The world has suddenly uncovered vast reserved of natural gas, largely because advances in horizontal drilling and hydraulic fracturing (fracking) technology have enabled it to be extracted from shale deposits previous thought undrillable. The price of gas in the US has dropped to less than a quarter of its 2008 level (down from $13 per million BTUs to about $3).
Gas is still a fossil fuel, but the reserves of it are already estimated to last for 100 years, and possibly 200 years. Ongoing technology will by then almost certainly develop new and low-cost alternatives to replace it. Furthermore, gas is relatively clean, putting out less pollution and carbon emissions than coal or oil. Gas-fired power stations will give us a cheap, relatively clean supply of electricity for many years to come to power our factories, our transport and our homes.
Gas is not renewable, and does not need to be. Renewable energy is only desirable when energy is in short supply, and the gas revolution means that it no longer is. Governments which have succumbed to environmental lobbies to subsidize wind farms and solar power generation will find they have unnecessarily increased energy costs to their citizens and their businesses, as well as disfiguring their countrysides.

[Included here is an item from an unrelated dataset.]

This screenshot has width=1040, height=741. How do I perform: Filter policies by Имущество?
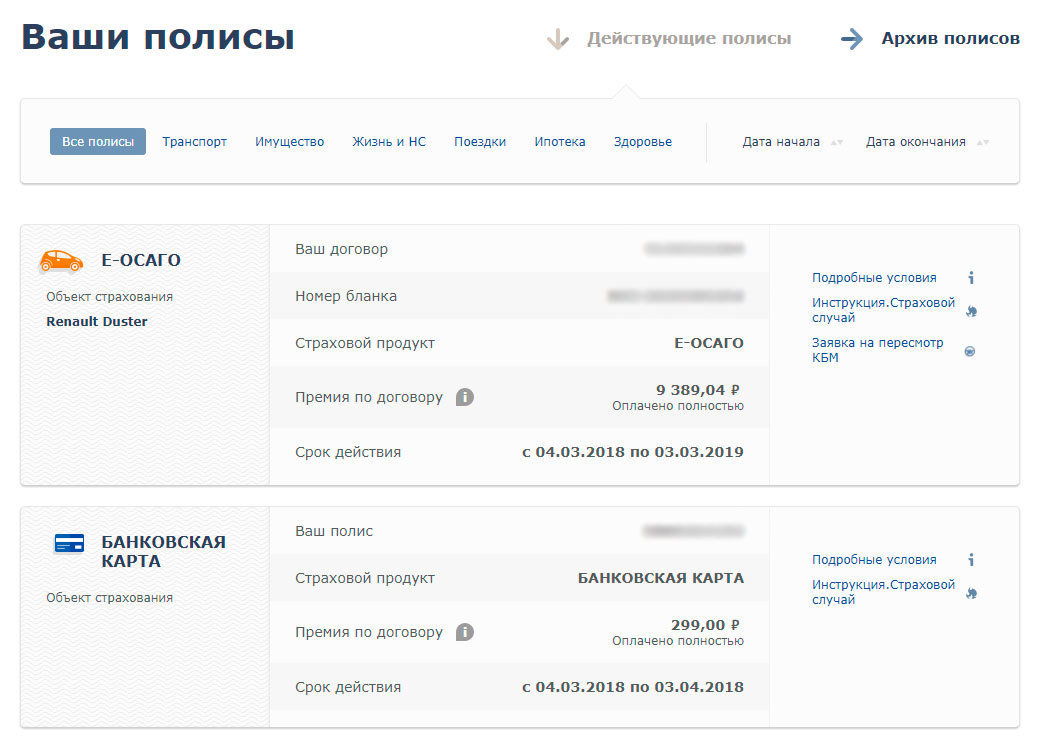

Gas has the additional advantage that its reserves are not located in politically volatile or hostile parts of the world. It will free the developed countries from dependence on Middle Eastern or Russian energy supplies. The US will soon be self-sufficient in energy and become a net exporter, and even Britain could be.
Environmentalist organizations will lobby hard against it, citing all kinds of reasons for opposing it, but the main reason is the political one that it does not require changes in our behaviour, or the requirement to live more simply. We can instead continue to develop new opportunities, and the lower cost of energy will free resources to make its use cleaner still.
The energy problem has been solved, and someone should at some stage tell this to governments so that their behaviour might change.